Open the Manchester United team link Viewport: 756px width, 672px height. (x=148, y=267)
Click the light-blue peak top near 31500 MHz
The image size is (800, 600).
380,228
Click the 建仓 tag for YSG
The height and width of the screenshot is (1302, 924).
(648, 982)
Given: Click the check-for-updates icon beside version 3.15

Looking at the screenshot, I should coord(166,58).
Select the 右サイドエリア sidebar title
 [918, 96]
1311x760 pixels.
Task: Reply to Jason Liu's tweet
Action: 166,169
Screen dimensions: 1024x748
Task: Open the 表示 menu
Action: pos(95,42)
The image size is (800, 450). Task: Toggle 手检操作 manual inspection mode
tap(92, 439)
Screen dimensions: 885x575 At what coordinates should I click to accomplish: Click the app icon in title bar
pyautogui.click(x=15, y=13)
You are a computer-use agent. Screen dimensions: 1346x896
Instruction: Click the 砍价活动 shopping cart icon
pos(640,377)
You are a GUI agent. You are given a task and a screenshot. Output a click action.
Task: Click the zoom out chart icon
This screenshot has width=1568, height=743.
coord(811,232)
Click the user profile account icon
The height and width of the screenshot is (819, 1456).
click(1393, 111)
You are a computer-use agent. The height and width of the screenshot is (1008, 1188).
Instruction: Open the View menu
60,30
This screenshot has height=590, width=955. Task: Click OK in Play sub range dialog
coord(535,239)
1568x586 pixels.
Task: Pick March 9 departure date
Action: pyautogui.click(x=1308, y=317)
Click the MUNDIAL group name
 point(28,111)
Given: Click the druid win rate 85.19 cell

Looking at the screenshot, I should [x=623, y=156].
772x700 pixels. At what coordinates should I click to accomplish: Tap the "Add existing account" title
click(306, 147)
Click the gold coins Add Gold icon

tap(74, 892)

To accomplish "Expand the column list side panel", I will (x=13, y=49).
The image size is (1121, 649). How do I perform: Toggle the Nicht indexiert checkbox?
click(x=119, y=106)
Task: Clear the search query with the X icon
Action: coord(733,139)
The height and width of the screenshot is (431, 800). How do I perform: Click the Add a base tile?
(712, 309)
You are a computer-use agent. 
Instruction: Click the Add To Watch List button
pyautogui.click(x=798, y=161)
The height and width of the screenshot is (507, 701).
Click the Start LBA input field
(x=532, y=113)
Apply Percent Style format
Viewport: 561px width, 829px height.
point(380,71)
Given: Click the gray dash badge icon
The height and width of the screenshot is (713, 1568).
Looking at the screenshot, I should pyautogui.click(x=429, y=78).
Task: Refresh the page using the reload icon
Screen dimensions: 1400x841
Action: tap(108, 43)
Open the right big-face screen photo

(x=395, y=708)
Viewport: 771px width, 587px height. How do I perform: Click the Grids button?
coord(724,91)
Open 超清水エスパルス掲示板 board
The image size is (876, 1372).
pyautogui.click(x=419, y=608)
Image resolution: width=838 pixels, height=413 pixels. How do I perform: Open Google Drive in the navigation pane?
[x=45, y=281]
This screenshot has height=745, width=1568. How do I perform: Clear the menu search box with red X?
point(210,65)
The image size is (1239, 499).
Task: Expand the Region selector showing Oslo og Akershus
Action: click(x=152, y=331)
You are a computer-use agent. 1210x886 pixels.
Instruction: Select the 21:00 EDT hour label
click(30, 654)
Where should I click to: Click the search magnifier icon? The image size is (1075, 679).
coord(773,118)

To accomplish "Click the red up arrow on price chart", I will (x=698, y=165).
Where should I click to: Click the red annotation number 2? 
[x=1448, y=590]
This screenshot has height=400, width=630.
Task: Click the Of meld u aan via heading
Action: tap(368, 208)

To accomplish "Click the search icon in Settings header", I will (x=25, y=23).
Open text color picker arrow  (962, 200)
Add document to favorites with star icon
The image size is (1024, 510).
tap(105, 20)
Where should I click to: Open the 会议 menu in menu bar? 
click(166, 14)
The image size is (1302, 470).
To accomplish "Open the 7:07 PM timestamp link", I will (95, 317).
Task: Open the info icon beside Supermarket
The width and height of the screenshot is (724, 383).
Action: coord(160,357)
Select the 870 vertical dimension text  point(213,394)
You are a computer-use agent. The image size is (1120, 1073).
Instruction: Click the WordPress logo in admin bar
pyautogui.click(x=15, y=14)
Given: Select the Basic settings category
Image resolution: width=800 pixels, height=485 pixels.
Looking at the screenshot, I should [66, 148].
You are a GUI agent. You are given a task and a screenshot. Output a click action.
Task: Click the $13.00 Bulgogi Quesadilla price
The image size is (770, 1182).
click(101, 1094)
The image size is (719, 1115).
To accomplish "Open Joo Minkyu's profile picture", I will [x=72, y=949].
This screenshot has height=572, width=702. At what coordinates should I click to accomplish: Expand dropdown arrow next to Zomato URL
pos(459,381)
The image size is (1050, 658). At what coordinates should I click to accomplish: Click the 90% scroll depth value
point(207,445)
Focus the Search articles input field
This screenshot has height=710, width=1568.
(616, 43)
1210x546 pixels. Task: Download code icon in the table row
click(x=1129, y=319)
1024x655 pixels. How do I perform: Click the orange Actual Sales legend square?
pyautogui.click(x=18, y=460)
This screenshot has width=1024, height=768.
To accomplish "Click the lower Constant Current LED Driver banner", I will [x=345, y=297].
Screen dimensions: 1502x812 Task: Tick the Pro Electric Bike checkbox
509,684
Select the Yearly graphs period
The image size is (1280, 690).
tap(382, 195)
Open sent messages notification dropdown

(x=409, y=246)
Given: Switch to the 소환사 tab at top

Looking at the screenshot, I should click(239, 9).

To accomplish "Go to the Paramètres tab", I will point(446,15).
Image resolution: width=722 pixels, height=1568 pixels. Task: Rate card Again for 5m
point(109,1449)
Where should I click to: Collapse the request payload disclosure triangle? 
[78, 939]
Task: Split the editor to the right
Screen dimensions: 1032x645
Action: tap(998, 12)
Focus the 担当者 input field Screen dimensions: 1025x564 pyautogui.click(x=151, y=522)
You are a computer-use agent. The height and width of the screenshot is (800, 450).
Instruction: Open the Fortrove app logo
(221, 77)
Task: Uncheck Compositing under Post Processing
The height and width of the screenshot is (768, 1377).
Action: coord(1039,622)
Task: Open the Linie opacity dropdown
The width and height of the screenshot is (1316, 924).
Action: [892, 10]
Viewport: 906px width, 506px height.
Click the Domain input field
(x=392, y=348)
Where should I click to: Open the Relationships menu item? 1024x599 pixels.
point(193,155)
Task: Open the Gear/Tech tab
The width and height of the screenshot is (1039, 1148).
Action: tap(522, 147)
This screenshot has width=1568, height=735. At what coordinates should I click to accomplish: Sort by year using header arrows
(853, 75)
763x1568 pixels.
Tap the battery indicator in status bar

◆ ◆ ◆ ◆

## YOUR INSTRUCTIONS:
Set every record down again exactly as written.

## EXERCISE RESULT:
Open the Manchester United team link Viewport: 756px width, 672px height. (x=148, y=267)
Click the light-blue peak top near 31500 MHz
The image size is (800, 600).
380,228
Click the 建仓 tag for YSG
The height and width of the screenshot is (1302, 924).
(648, 982)
Given: Click the check-for-updates icon beside version 3.15

Looking at the screenshot, I should coord(166,58).
Select the 右サイドエリア sidebar title
 [918, 96]
1311x760 pixels.
Task: Reply to Jason Liu's tweet
Action: 166,169
Screen dimensions: 1024x748
Task: Open the 表示 menu
Action: pos(95,42)
The image size is (800, 450). Task: Toggle 手检操作 manual inspection mode
tap(92, 439)
Screen dimensions: 885x575 At what coordinates should I click to accomplish: Click the app icon in title bar
pyautogui.click(x=15, y=13)
You are a computer-use agent. Screen dimensions: 1346x896
Instruction: Click the 砍价活动 shopping cart icon
pos(640,377)
You are a GUI agent. You are given a task and a screenshot. Output a click action.
Task: Click the zoom out chart icon
This screenshot has width=1568, height=743.
coord(811,232)
Click the user profile account icon
The height and width of the screenshot is (819, 1456).
click(1393, 111)
You are a computer-use agent. The height and width of the screenshot is (1008, 1188).
Instruction: Open the View menu
60,30
This screenshot has height=590, width=955. Task: Click OK in Play sub range dialog
coord(535,239)
1568x586 pixels.
Task: Pick March 9 departure date
Action: pyautogui.click(x=1308, y=317)
Click the MUNDIAL group name
 point(28,111)
Given: Click the druid win rate 85.19 cell

Looking at the screenshot, I should [x=623, y=156].
772x700 pixels. At what coordinates should I click to accomplish: Tap the "Add existing account" title
click(306, 147)
Click the gold coins Add Gold icon

tap(74, 892)

To accomplish "Expand the column list side panel", I will (x=13, y=49).
The image size is (1121, 649). How do I perform: Toggle the Nicht indexiert checkbox?
click(x=119, y=106)
Task: Clear the search query with the X icon
Action: coord(733,139)
The height and width of the screenshot is (431, 800). How do I perform: Click the Add a base tile?
(712, 309)
You are a computer-use agent. 
Instruction: Click the Add To Watch List button
pyautogui.click(x=798, y=161)
The height and width of the screenshot is (507, 701).
Click the Start LBA input field
(x=532, y=113)
Apply Percent Style format
Viewport: 561px width, 829px height.
point(380,71)
Given: Click the gray dash badge icon
The height and width of the screenshot is (713, 1568).
Looking at the screenshot, I should pyautogui.click(x=429, y=78).
Task: Refresh the page using the reload icon
Screen dimensions: 1400x841
Action: tap(108, 43)
Open the right big-face screen photo

(x=395, y=708)
Viewport: 771px width, 587px height. How do I perform: Click the Grids button?
coord(724,91)
Open 超清水エスパルス掲示板 board
The image size is (876, 1372).
pyautogui.click(x=419, y=608)
Image resolution: width=838 pixels, height=413 pixels. How do I perform: Open Google Drive in the navigation pane?
[x=45, y=281]
This screenshot has height=745, width=1568. How do I perform: Clear the menu search box with red X?
point(210,65)
The image size is (1239, 499).
Task: Expand the Region selector showing Oslo og Akershus
Action: click(x=152, y=331)
You are a computer-use agent. 1210x886 pixels.
Instruction: Select the 21:00 EDT hour label
click(30, 654)
Where should I click to: Click the search magnifier icon? The image size is (1075, 679).
coord(773,118)

To accomplish "Click the red up arrow on price chart", I will (x=698, y=165).
Where should I click to: Click the red annotation number 2? 
[x=1448, y=590]
This screenshot has height=400, width=630.
Task: Click the Of meld u aan via heading
Action: tap(368, 208)

To accomplish "Click the search icon in Settings header", I will (x=25, y=23).
Open text color picker arrow  (962, 200)
Add document to favorites with star icon
The image size is (1024, 510).
tap(105, 20)
Where should I click to: Open the 会议 menu in menu bar? 
click(166, 14)
The image size is (1302, 470).
To accomplish "Open the 7:07 PM timestamp link", I will (95, 317).
Task: Open the info icon beside Supermarket
The width and height of the screenshot is (724, 383).
Action: coord(160,357)
Select the 870 vertical dimension text  point(213,394)
You are a computer-use agent. The image size is (1120, 1073).
Instruction: Click the WordPress logo in admin bar
pyautogui.click(x=15, y=14)
Given: Select the Basic settings category
Image resolution: width=800 pixels, height=485 pixels.
Looking at the screenshot, I should [66, 148].
You are a GUI agent. You are given a task and a screenshot. Output a click action.
Task: Click the $13.00 Bulgogi Quesadilla price
The image size is (770, 1182).
click(101, 1094)
The image size is (719, 1115).
To accomplish "Open Joo Minkyu's profile picture", I will [x=72, y=949].
This screenshot has height=572, width=702. At what coordinates should I click to accomplish: Expand dropdown arrow next to Zomato URL
pos(459,381)
The image size is (1050, 658). At what coordinates should I click to accomplish: Click the 90% scroll depth value
point(207,445)
Focus the Search articles input field
This screenshot has height=710, width=1568.
(616, 43)
1210x546 pixels. Task: Download code icon in the table row
click(x=1129, y=319)
1024x655 pixels. How do I perform: Click the orange Actual Sales legend square?
pyautogui.click(x=18, y=460)
This screenshot has width=1024, height=768.
To accomplish "Click the lower Constant Current LED Driver banner", I will [x=345, y=297].
Screen dimensions: 1502x812 Task: Tick the Pro Electric Bike checkbox
509,684
Select the Yearly graphs period
The image size is (1280, 690).
tap(382, 195)
Open sent messages notification dropdown

(x=409, y=246)
Given: Switch to the 소환사 tab at top

Looking at the screenshot, I should click(239, 9).

To accomplish "Go to the Paramètres tab", I will point(446,15).
Image resolution: width=722 pixels, height=1568 pixels. Task: Rate card Again for 5m
point(109,1449)
Where should I click to: Collapse the request payload disclosure triangle? 
[78, 939]
Task: Split the editor to the right
Screen dimensions: 1032x645
Action: tap(998, 12)
Focus the 担当者 input field Screen dimensions: 1025x564 pyautogui.click(x=151, y=522)
You are a computer-use agent. The height and width of the screenshot is (800, 450).
Instruction: Open the Fortrove app logo
(221, 77)
Task: Uncheck Compositing under Post Processing
The height and width of the screenshot is (768, 1377).
Action: coord(1039,622)
Task: Open the Linie opacity dropdown
The width and height of the screenshot is (1316, 924).
Action: [892, 10]
Viewport: 906px width, 506px height.
Click the Domain input field
(x=392, y=348)
Where should I click to: Open the Relationships menu item? 1024x599 pixels.
point(193,155)
Task: Open the Gear/Tech tab
The width and height of the screenshot is (1039, 1148).
Action: tap(522, 147)
This screenshot has width=1568, height=735. At what coordinates should I click to accomplish: Sort by year using header arrows
(853, 75)
763x1568 pixels.
Tap the battery indicator in status bar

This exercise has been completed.